- Born: 1797 Dublin, Ireland
- Died: 1859 Dublin, Ireland
- Resting place: Mount Jerome Cemetery, Dublin
- Education: medicine
- Alma mater: Trinity College Dublin
- Occupation(s): Academia (Professor of Midwifery), Obstetrics, Gynecology
- Years active: 1820s–1859
- Employer: College of Physicians
- Known for: Obstetrics, Gynecology

= William Fetherstone Montgomery =

Irish obstetrician (1797–1859)

William Fetherstone Montgomery (1797–1859) was an Irish obstetrician credited for first describing the Glands of Montgomery.

==Life==
Montgomery was born, raised and educated in Dublin, Ireland.

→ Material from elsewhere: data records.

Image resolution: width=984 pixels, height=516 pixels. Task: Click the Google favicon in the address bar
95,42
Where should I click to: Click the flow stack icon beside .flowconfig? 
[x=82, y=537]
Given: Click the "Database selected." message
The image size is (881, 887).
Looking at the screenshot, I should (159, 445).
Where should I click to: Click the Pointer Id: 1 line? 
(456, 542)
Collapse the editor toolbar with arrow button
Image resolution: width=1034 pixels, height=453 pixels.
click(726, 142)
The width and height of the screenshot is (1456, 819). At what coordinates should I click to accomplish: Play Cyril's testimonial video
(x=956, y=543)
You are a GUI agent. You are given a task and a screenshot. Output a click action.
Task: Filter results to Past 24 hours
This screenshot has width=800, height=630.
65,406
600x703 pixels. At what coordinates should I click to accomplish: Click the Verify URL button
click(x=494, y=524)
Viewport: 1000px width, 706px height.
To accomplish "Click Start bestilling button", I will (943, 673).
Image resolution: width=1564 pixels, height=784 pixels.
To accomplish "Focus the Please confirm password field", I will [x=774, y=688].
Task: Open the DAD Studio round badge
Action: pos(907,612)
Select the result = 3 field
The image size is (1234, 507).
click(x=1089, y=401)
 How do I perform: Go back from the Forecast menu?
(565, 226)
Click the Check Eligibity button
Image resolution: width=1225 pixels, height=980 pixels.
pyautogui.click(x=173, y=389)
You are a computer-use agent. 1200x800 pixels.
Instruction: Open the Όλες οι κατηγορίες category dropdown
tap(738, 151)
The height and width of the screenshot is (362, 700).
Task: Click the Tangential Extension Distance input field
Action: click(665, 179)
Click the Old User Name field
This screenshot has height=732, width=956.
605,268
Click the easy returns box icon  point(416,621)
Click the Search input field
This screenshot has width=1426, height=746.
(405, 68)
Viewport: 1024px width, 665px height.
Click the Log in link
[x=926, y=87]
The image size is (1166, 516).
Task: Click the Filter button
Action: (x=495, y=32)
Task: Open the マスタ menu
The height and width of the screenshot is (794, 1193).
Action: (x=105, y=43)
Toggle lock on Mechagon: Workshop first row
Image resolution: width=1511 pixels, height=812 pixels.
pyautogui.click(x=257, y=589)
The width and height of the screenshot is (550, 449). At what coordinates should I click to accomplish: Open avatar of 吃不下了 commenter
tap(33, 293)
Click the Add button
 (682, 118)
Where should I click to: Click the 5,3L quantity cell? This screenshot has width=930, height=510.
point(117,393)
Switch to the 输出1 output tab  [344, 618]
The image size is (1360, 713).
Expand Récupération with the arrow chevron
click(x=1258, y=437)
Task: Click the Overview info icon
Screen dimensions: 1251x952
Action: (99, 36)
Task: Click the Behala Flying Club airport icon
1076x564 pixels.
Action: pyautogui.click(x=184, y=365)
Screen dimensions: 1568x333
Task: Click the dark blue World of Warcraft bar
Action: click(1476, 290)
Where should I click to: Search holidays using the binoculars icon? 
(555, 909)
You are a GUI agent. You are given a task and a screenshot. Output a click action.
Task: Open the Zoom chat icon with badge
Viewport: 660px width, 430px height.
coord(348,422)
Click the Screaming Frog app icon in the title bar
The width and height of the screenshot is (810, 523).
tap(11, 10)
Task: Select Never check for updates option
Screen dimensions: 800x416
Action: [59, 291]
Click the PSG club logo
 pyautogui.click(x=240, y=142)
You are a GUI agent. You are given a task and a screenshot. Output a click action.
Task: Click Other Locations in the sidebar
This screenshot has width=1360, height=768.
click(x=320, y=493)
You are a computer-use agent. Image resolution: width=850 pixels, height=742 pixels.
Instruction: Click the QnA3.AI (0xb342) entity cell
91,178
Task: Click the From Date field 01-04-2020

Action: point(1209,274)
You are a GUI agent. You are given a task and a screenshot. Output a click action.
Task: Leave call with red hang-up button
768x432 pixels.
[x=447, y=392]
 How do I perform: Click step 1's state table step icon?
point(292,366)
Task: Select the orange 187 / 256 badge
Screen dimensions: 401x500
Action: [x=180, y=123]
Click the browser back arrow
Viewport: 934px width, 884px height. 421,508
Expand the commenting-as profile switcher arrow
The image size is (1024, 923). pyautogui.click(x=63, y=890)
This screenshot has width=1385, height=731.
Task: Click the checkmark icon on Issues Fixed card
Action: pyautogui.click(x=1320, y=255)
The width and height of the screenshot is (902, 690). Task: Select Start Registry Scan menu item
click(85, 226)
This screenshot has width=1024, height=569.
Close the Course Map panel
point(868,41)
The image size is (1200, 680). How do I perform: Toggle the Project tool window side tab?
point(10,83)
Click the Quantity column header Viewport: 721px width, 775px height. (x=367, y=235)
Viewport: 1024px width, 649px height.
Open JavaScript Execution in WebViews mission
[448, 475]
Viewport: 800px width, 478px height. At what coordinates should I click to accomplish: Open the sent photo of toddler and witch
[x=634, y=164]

He attended medical school at Trinity College Dublin. After graduating Montgomery was appointed professor of Midwifery at the College of Physicians in Dublin and would later serve two terms as President of the college.

His papers and studies were focused on the breast, in particular changes to the nipple and areola. He was instrumental in establishing the chair of obstetrics at the Irish College of Physicians. He died in 1859 of angina pectoris and buried at Mount Jerome Cemetery in Dublin.

Montgomery was married; his great-grandson H. L. Hardy Greer was an obstetrician at the Royal Maternity Hospital in Belfast.